The anthropologist further sought to show how cultural transformations lead to impact on an individual, concluding that people have always been thinking equally well, these are only new spheres for implementation of knowledge that became the reason for the progress. “The kind of logic in mythical thought is as rigorous as that of modern science, and the difference lies, not in the quality of the intellectual process, but in the nature of the things to which it is applied” (Levi-Strauss 231).
Emile Malinowski’s research of the local traditions and myths of the population of Kula may become a brilliant example for supporting Levi-Strauss’s statement that the processes of human thinking remain the same disregarding the time and space parameters.
Social involvement includes different stages where individuals participate in the different stages of life. Malinowsky describes the structure of a society to have interactions, spread of new knowledge, movements and participation of those within a society. He argued human interaction was kept more alive by face to face interactions therefore need to find social functions that bring people together.
“Owing to their [Kula] magical knowledge they were able to escape dangers, to conquer their enemies, to surmount obstacles, and by their feats they established many a precedent which is now closely followed by tribal custom” (Malinowski 102). Malinowski’s research has proven that notwithstanding the level of development of the community, it implements the existing knowledge, using the traditional structure in the frames of the laws of logical thinking, functioning as an effective mean for meeting the demands of the social organism.
Durkheim, the father of anthropology, defined structuralism as that which bring and keeps a society together such as having similar cultures, from fragmenting away. Drawing the parallels between social and organic life, Durkheim defined the concept of ‘function’ as “the correspondence between it [a social institution] and the needs of the social organism” (Radcliff-Brown 394).

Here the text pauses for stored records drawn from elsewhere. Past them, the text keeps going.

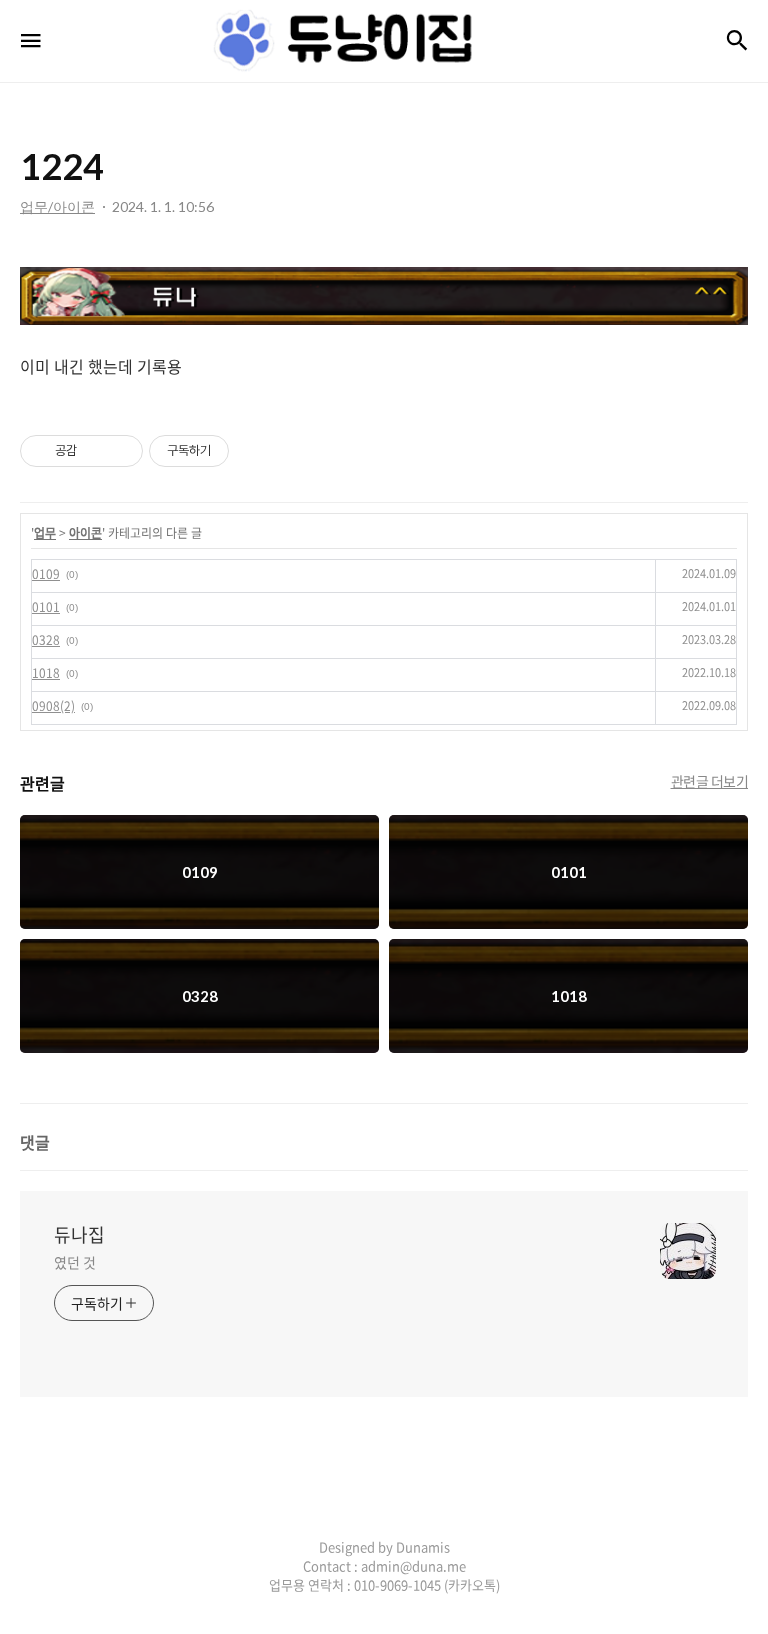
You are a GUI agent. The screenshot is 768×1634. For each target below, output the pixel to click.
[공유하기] (95, 451)
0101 (46, 607)
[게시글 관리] (120, 451)
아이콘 (85, 533)
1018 (46, 673)
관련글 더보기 (710, 781)
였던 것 (75, 1262)
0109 (46, 574)
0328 (46, 640)
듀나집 (79, 1235)
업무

The anthropologist put emphasis on the concept of function, defining the social act as “any way of acting, whether fixed or not, capable of exerting over the individual an external constraint, which is general over the whole of a given society whilst having an existence of its own, independent of its individual manifestations” (Durkheim 59). Durkheim and Radcliff-Brown considered the concept of ‘function’ to be significant for explaining the anthropological processes and phenomena.
As opposed to Levy-Strauss’s theory concerning the significance of the laws of human thinking and structure, Radcliffe-Brown, Durkheim, and Malinowski used the concept of function in their works, emphasizing its importance.
Durkheim, Émile. The Rules of Sociological Method. Trans. Sarah Solovay and John H. Mueller, and ed. George E. G. Catlin. Chicago: University of Chicago Press, 1895. Print.
Levi-Strauss, Claude. Structural Anthropology. Trans. Claire Jacobson and Brooke Schoepf. New York: Basic Books Publishers, 1963. Print.
Malinowski, Bronislav. Argonauts of the Western Pacific. New York: Routledge. 1932. Print.
Radcliffe-Brown, Alfred. “On the Concept of Function in Social Science.” American Anthropologist. 1935. vol. 37, (1935): 394-402. Print.